Problems, as I have tried to indicate, do remain with the bill, but it is in the best interests of the people who the bill is intended to assist for us to give the regime a try and to pass the legislation quickly.

Canada has made numerous international commitments, which I and my colleagues in the New Democratic Party caucus support, to help address the pandemic of HIV-AIDS and other diseases like tuberculosis and malaria. While we continue to be critical of some government action, or better said, inaction, in some of these areas, if Bill C-9 actually works to increase pharmaceutical products through competition, then it will be an important tool and broader strategies to improve health in countries across the world.

We have gone through the process of hearing expert witnesses, amending legislation and exchanging ideas on how we think the bill should work.
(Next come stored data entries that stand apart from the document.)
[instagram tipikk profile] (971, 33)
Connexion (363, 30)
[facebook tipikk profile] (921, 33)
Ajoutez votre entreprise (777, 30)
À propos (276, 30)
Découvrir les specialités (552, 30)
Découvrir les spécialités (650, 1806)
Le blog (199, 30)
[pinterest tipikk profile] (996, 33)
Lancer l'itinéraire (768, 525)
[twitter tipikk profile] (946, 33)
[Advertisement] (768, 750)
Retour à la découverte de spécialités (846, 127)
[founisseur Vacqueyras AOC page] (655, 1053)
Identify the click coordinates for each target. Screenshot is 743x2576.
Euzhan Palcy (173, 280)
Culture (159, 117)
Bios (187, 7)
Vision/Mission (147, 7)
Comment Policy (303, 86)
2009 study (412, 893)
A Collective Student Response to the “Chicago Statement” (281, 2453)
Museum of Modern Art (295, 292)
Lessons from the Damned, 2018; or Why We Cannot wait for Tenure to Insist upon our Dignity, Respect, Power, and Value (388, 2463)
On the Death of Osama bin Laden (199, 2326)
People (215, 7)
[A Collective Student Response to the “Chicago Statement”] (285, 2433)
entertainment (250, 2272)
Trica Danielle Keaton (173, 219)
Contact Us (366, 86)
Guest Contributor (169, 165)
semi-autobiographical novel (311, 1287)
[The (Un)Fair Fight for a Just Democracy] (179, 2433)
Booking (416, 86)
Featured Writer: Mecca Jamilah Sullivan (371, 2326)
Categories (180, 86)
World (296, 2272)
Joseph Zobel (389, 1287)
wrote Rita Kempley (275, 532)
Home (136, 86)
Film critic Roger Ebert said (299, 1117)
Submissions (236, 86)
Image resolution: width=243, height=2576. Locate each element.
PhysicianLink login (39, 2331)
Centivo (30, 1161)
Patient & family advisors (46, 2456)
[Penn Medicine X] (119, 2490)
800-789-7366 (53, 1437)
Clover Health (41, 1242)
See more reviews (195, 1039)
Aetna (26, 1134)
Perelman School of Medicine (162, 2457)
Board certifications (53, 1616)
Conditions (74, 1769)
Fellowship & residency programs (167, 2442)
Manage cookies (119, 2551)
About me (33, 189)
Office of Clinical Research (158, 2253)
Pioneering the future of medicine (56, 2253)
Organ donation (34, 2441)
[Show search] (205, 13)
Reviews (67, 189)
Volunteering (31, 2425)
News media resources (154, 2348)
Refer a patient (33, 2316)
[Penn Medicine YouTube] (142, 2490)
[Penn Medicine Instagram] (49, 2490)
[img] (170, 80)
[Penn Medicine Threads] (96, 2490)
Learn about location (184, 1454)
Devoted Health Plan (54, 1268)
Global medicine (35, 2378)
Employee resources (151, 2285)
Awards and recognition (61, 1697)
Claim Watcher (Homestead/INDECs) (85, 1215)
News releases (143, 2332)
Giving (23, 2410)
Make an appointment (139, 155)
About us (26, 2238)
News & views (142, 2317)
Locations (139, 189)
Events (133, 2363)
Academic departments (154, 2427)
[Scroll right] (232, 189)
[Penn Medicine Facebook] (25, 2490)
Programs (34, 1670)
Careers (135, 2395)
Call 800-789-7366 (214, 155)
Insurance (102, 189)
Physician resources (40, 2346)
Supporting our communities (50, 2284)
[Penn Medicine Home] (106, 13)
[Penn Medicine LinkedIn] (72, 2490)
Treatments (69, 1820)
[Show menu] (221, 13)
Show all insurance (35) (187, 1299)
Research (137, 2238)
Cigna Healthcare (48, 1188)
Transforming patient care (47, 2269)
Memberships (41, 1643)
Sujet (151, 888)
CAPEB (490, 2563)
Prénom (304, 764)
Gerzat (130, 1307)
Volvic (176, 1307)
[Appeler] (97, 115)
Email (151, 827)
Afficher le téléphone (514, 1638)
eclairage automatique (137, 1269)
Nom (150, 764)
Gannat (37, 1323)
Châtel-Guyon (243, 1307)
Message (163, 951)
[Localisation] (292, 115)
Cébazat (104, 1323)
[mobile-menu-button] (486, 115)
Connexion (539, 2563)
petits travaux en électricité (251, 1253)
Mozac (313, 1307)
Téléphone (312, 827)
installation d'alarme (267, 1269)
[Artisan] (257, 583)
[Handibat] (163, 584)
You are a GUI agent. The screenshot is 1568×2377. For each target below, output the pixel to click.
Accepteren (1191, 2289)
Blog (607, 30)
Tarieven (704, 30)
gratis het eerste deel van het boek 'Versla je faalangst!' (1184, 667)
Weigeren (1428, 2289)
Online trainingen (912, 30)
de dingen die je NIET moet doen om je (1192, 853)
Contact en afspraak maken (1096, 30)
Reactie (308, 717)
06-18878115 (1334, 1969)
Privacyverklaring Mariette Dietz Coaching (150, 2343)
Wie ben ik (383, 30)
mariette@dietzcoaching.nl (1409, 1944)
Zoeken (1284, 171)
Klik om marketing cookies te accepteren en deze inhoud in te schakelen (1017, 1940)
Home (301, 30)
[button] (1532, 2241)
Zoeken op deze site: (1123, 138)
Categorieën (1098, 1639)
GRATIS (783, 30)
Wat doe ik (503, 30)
However there was a definite mindset and will be in all parties, including my own, to ensure that we deal with the bill as quickly as possible to ensure that we at least try to get cheaper pharmaceutical drugs on the market.

We in the NDP will continue to watch and monitor how the bill works and whether it provides enough incentive for generic producers to actually get into the business of producing cheaper versions of drugs for export to developing countries, the role and efficacy of the advisory committee and the schedule of drugs.

Just before I take my seat, I was interested to hear that this bill has been named the Jean Chrétien bill. While I do not wish to take anything away from the former prime minister and I know his interest in Africa, there will be very few Canadians who will think that this should be related to Jean Chrétien. It should be known as the Stephen Lewis bill. It was Stephen Lewis who brought this to the attention of Canadians and, indeed, people around the world and it is important that it be recognized at this time.